Chaque organisme en culture scientifique essaie de s’emparer d’une pointe de la tarte « subvention », dont la taille ne cesse de diminuer avec les années. Ce travail en vase clos peut être « lourd à porter et démotivant », juge Josée-Nadia Drouin, directrice de l’Agence Science-Presse (ASP).

Selon elle, l’avenir s’avère plutôt gris pour les petites organisations qui œuvrent en culture scientifique, un domaine de plus en plus soumis aux aléas de l’économie. Depuis quelques années, Madame Drouin note une logique de plus en plus marchande dans l’octroi et la reddition de compte des subventions. « Étrangement, alors que je dirige une organisation à but non lucratif, je dois dorénavant jongler avec un vocabulaire économique incluant une notion de performance, du genre combien ça coûte? Combien ça rapporte? » signale-t-elle. « Une telle incompréhension du fonctionnement des organisations à but non lucratif s’avère parfois une grande source de démotivation, d’autant qu’on s’engage souvent dans ces organisations avec passion! »

Pour sa part, Félix Maltais, éditeur des Publications BLD (Les Débrouillards, Les Explorateurs), se dit optimiste. « Mais on reste un peu à la merci de politiciens à courte vue (la prochaine élection), qui ne s'intéressent pas à la science et qui n’ont aucun prix politique à payer quand ils nous coupent, contrairement à leurs autres coupes (en culture, aux municipalités, etc.) », se désole-t-il.
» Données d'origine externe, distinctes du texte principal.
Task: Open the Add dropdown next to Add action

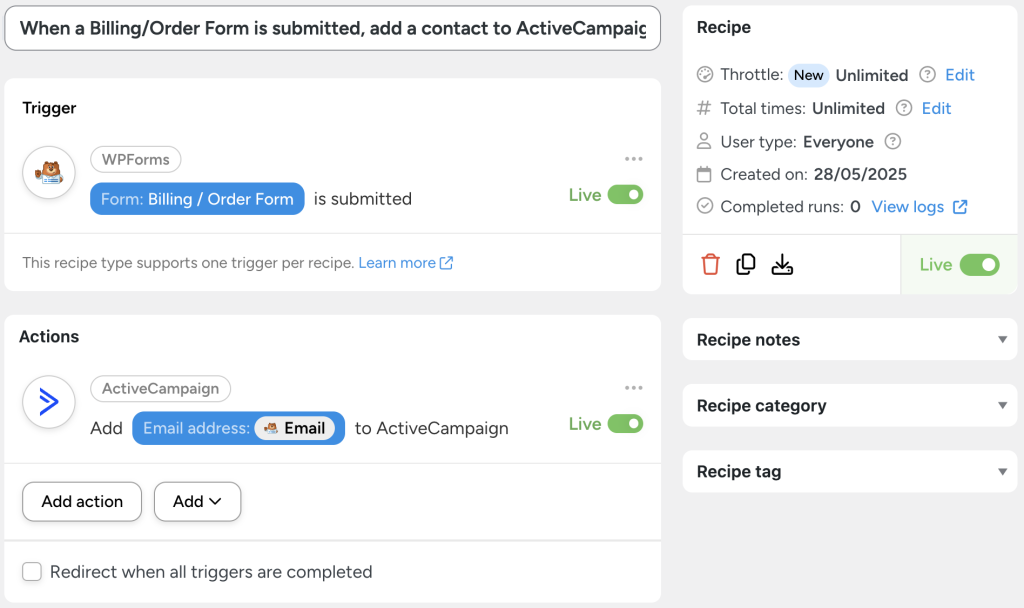Action: click(197, 501)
Magazines au bord de la crise

Le marché québécois des magazines est en crise. « Pas tant du côté des lecteurs, encore assidus, mais du côté des annonceurs qui dispersent désormais leurs dépenses publicitaires sur de multiples pages web et sur un nombre de plus en plus grand de magazines, paradoxalement », précise Pierre Sormany, directeur général des Éditions Vélo Québec. Sans oublier que les annonceurs institutionnels, surtout le gouvernement et les universités, ont coupé leurs budgets de promotion cette année.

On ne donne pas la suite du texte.